Tarde-Mart

O mercado estava excessivamente lotado, tanta gente e carrinhos que o trânsito entre as prateleiras fazia com que as compras demorassem uma eternidade.

José Francisco sentia frio no setor de congelados, estava bloqueado entre quatro clientes e dois freezers horizontais, daqueles bem compridos onde ficam as caixas de nuggets. Precisava ainda chegar aos hambúrgueres, na outra ponta.

Uma promoção anunciada pelos sistema de som fez com que todas as pessoas se deslocassem para o setor de farináceos, como uma onda, e de repente tudo ao redor ficou deserto e ainda mais frio.
Os carrinhos, abandonados cheios, eram apenas um obstáculo a mais e José ia deslocando um por um para passar, o corredor ficando cada vez mais comprido. Estava exausto.

Enquanto escolhia entre a caixa com 4 unidades de 120g, mais suculentos, ou a de 12 unidades de 50g, viu de relance uma sombra despencando do alto. Mal teve tempo de dar um passo para o lado e um pombo se esborrachou ali mesmo onde ele estivera.
O corpinho cinza tinha caído da estrutura do telhado (morava ali?), certamente já morto (de fome? do coração?). Caiu de cabeça, silenciosamente, produziu apenas um fino esguicho de sangue no impacto, uma mancha que parecia gerada por aerosol.

E José fora o escolhido para ver aquilo, por alguma razão incompreensível. Era o único no setor e o pombo fora destinado a ele, por pouco não caíra sobre sua careca. Algum presságio? Qual a chance de um pombo cair sobre você num mercado lotado que de repente ficou vazio?

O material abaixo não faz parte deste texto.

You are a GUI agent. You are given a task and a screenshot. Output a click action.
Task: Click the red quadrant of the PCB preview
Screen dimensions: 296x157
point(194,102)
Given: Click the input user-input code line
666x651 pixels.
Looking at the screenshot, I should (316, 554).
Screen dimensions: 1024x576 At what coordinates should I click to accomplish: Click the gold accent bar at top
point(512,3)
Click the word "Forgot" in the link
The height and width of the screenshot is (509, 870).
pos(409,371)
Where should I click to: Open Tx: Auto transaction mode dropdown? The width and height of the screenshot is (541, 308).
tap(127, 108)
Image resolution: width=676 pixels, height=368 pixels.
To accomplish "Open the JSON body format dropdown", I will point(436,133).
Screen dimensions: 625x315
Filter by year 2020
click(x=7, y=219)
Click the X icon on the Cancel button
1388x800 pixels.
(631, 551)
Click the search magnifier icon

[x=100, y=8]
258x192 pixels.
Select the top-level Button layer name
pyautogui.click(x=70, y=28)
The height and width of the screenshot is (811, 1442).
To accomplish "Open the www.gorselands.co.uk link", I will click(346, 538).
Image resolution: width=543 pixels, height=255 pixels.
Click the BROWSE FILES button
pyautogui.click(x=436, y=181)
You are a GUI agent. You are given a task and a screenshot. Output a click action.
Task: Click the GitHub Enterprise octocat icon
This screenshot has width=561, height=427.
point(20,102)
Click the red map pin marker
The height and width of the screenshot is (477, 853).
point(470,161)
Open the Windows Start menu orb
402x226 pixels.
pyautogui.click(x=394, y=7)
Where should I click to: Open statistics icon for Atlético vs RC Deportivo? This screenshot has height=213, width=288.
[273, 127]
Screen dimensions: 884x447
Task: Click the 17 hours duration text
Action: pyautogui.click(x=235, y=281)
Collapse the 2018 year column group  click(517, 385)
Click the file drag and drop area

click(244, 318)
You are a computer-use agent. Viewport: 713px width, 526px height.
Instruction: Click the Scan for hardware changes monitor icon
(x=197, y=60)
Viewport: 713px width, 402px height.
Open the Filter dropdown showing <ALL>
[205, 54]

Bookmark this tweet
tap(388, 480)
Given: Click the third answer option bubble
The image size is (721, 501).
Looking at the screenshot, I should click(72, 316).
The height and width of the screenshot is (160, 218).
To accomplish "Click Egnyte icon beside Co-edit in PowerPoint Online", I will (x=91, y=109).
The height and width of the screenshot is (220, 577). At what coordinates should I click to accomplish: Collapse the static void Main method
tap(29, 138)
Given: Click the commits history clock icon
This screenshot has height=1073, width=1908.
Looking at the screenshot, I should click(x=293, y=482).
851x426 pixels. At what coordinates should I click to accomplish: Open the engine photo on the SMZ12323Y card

Precisava agir com rapidez, antes que todos voltassem. Pegou um saco plástico e com ele recolheu a ave do chão. Deu um nó e enfiou num carrinho lotado que estava por ali, escondeu sob uma pilha de bandejas de carne.

Depois foi para o checkout, escolheu uma fila menor, apenas duas pessoas na frente. Meia hora depois, passou suas compras pela esteira, ensacou, pagou. Então cruzou o corredor e saiu da loja.

Nesse mesmo instante começou uma terrível gritaria no extremo oposto, onde ficavam os primeiros caixas, e uma correria similar à anterior, desta vez para fora da loja.

Enquanto guardava as sacolas no porta-malas, José viu a ambulância chegar, e os carros de polícia, e pessoas fugindo em pânico. Ouviu fragmentos de boatos divertidos gritados:
Uma bomba! Uma caveira na bolsa! Um bando de ratos! A carne estava viva! Uma unha no meio das uvas! Saiu sangue da Coca!

Sua tarde pelo menos terminou com alguma diversão!